My own love of reading was cultivated in an era with fewer distractions than today. At that time, all of our play was physical and concrete—we played with hands-on toys and games, we rode bicycles and played outside (which held opportunities for all sorts of mischief). I recall putting on plays, experimenting with art supplies, some television, and lots of books. Reading offered both privacy and companionship, an opportunity to focus and contemplate, but also indulge the imagination.
Things are different today. Adults and children are caught in a blizzard of digital entertainment streaming from various devices that compete for our attention. There is no doubt that this new reality has impacted the way we read and engage with books.
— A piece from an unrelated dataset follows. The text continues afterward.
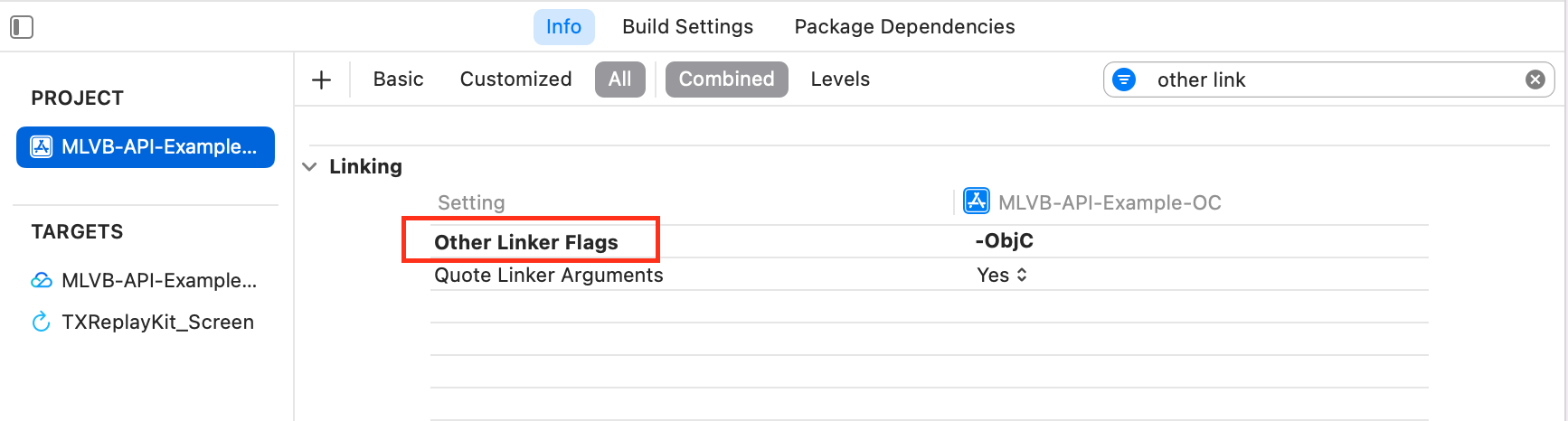Show Customized build settings
Screen dimensions: 1568x421
(515, 80)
Daniel Goleman, a psychologist best known for spotlighting emotional intelligence, has noted that the deluge of distractions can have far-reaching effects. He explains that “because attention is under siege more than it has ever been in human history, [and] we have more distractions than ever before, we have to be more focused on cultivating the skills of attention.”
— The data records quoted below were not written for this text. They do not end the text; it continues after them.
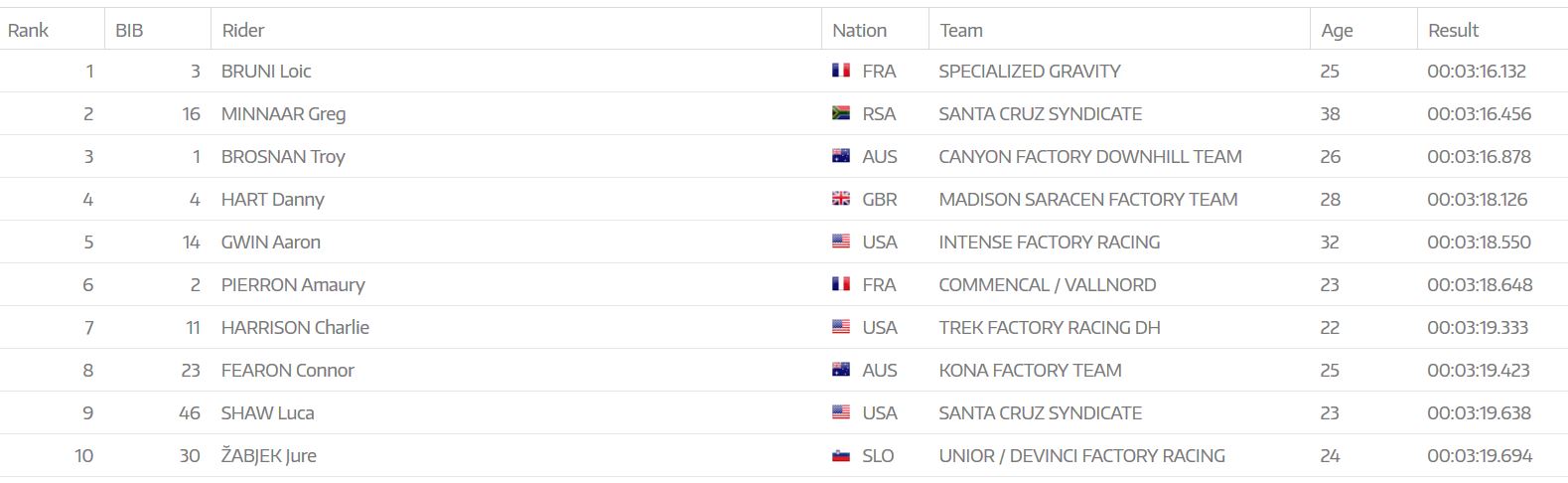
Task: Click the USA flag beside Luca Shaw
Action: 841,412
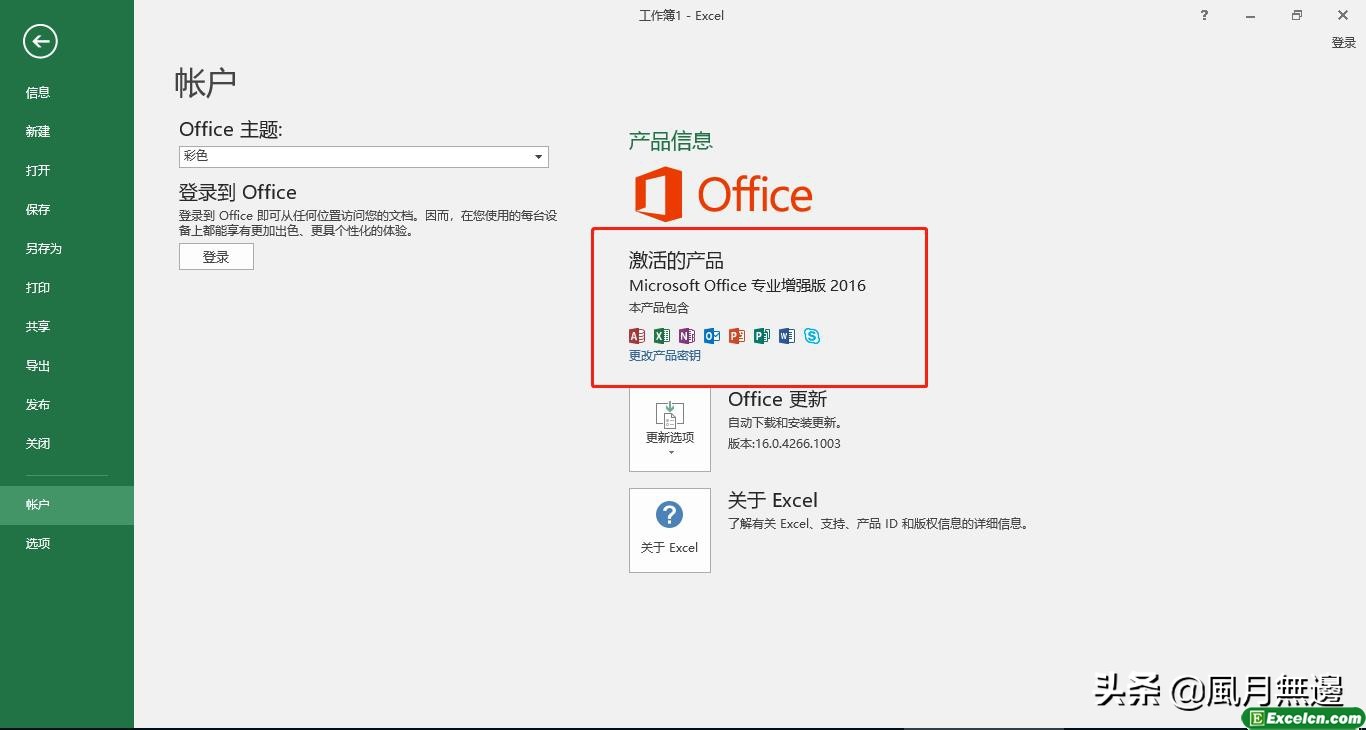Switch to the 信息 section
Image resolution: width=1366 pixels, height=730 pixels.
click(37, 92)
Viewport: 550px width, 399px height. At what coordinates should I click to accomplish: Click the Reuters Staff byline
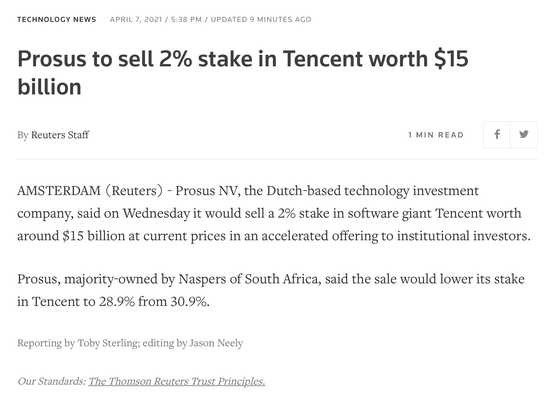60,135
With this in mind, what can we do at home to tackle distraction and foster a love of reading in our children? Here are five easy ways to create a distraction-free reading zone for kids:
1. Create a Dedicated Reading Space
Create a reading environment free of clutter. The fewer objects that can capture your child’s attention, the better. Place a small chair next to a bookcase and fill the lower shelves with a variety of books. This can be their little reading nook!
2. Get Comfy
Have a comfy chair or beanbag for children to sit on. The physical comfort helps kids relax their bodies, which in turn facilitates attention and focus.
3. Start a Reading Ritual
Ritualize the opportunity to read. For very young children, the ritual of a bedtime story is the enchanting portico that leads to more reading. Consecrating the event early on acknowledges that reading time is special, even as children get older and read on their own. Having a special hat to wear or a pillow to sit on just for reading designates that reading time is distinct from other activities.
4. Take Time to Share
Give your child ample opportunity to share what they have read. Remember, a joy shared is doubled! Ask some simple questions about your child’s reading experience to encourage engagement such as: Who was your favorite character? What did you like about the story? How did the book make you feel?
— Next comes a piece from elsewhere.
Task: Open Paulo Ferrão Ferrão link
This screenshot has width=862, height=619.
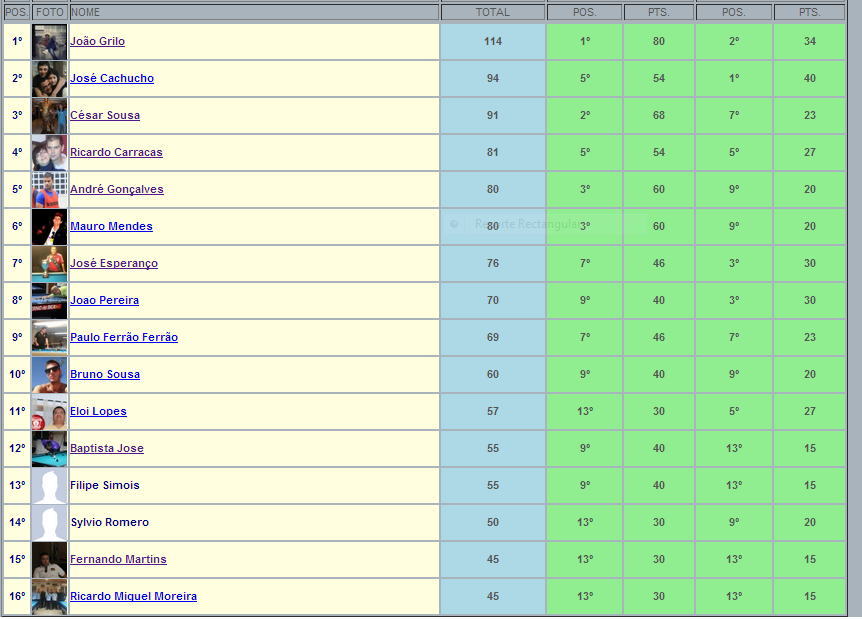Action: (123, 338)
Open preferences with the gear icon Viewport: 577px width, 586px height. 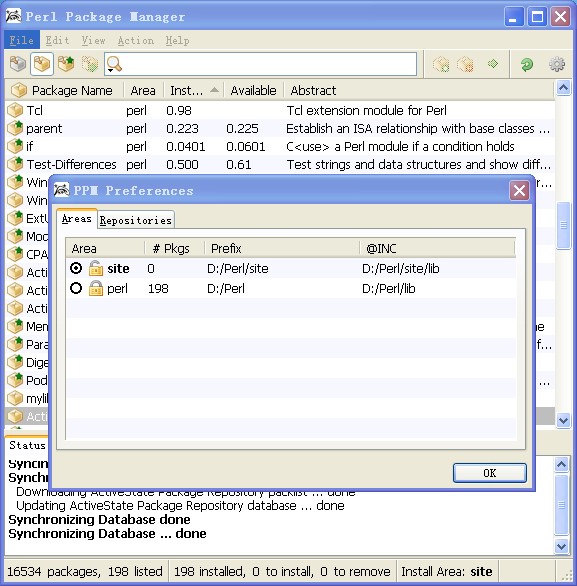point(557,64)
5. Be a Reading Role Model
Model a love of reading. Whether you show your kids the stack of books on your night table, or point out how much you love to read the newspaper with your morning coffee, highlighting the ways that reading enriches your life will help them understand the importance and enjoyment of literacy.
To create an environment that is conducive to reading, young children need our time and attention. By finding and nurturing those simple moments of focus, we can enjoy “living” in our children’s worlds and be present as they share in ours.